**RECORDS SHOWN**

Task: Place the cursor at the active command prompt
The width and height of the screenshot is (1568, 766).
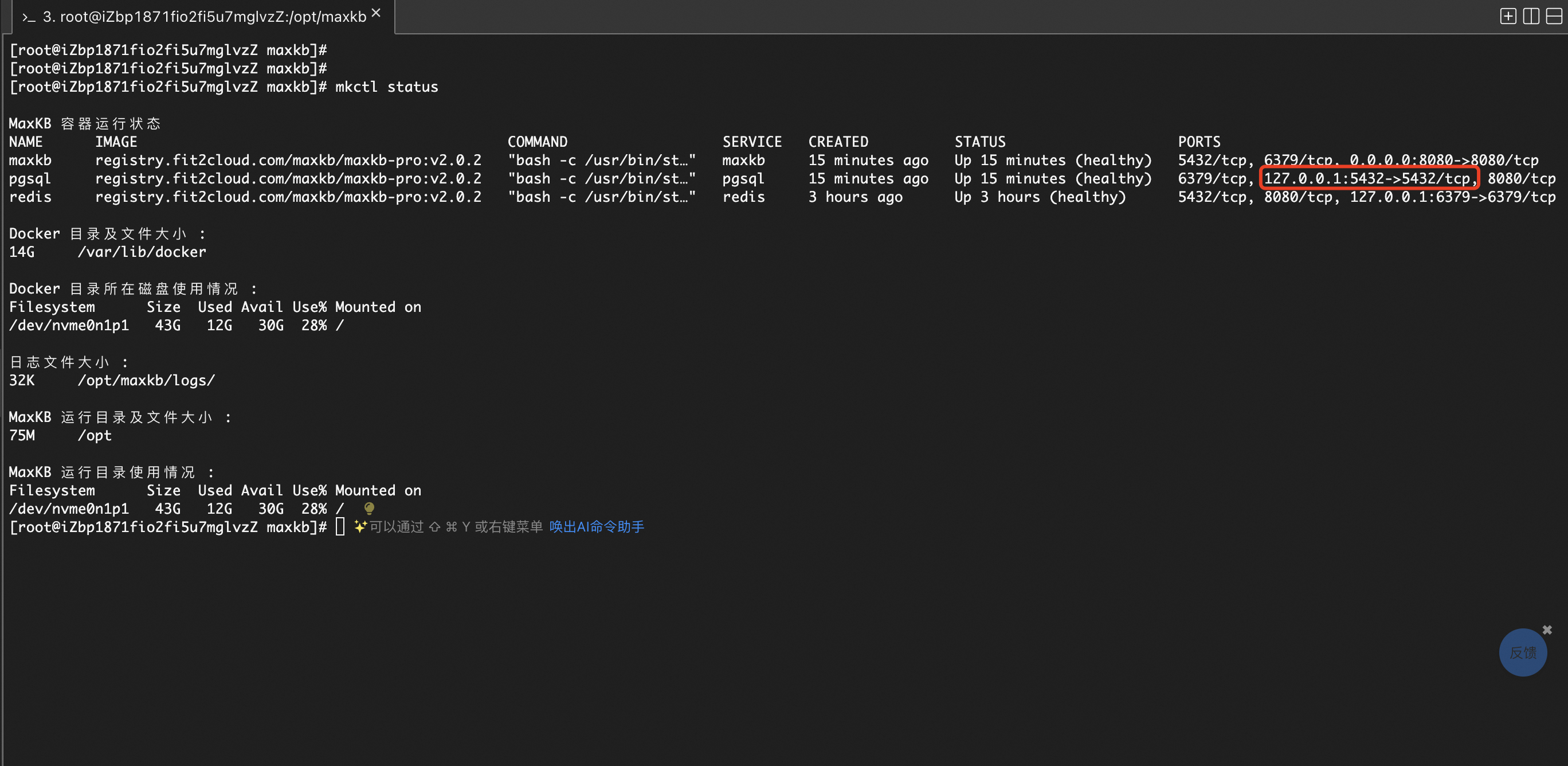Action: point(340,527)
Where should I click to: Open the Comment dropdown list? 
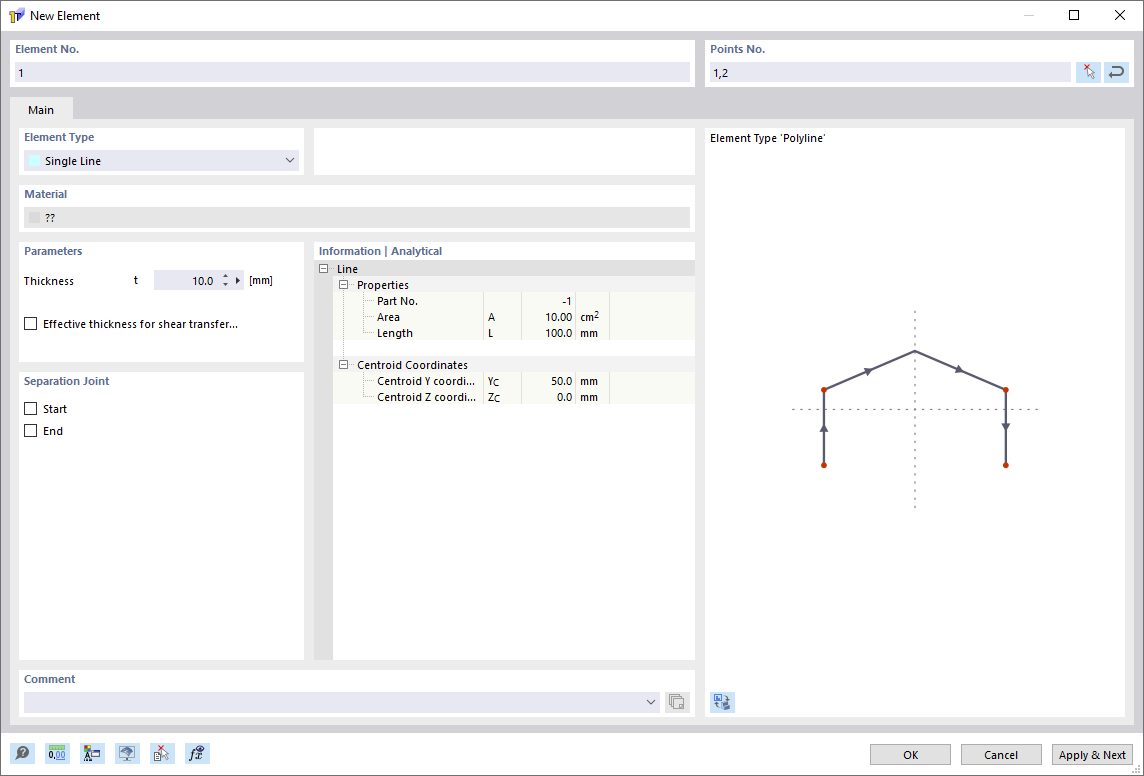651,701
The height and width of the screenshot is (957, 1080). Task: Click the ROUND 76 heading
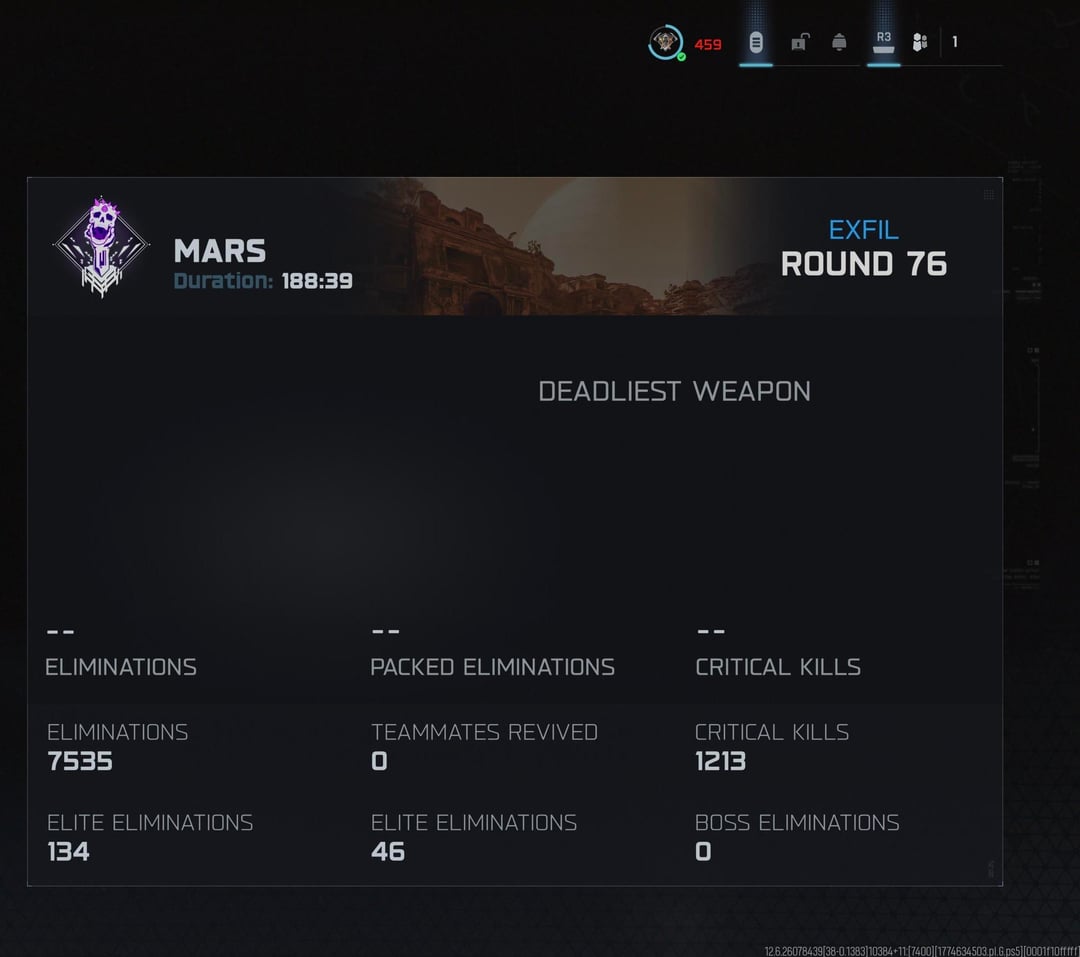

**AIM**
Swap every "screenshot" in the records for "page" and write all the records out again with nothing else changed. Leave the pictures out.

**SOLUTION TO THIS EXERCISE**
Task: Place the cursor at the active command prompt
The width and height of the page is (1568, 766).
Action: point(340,527)
Where should I click to: Open the Comment dropdown list? 
651,701
The height and width of the page is (957, 1080). Task: Click the ROUND 76 heading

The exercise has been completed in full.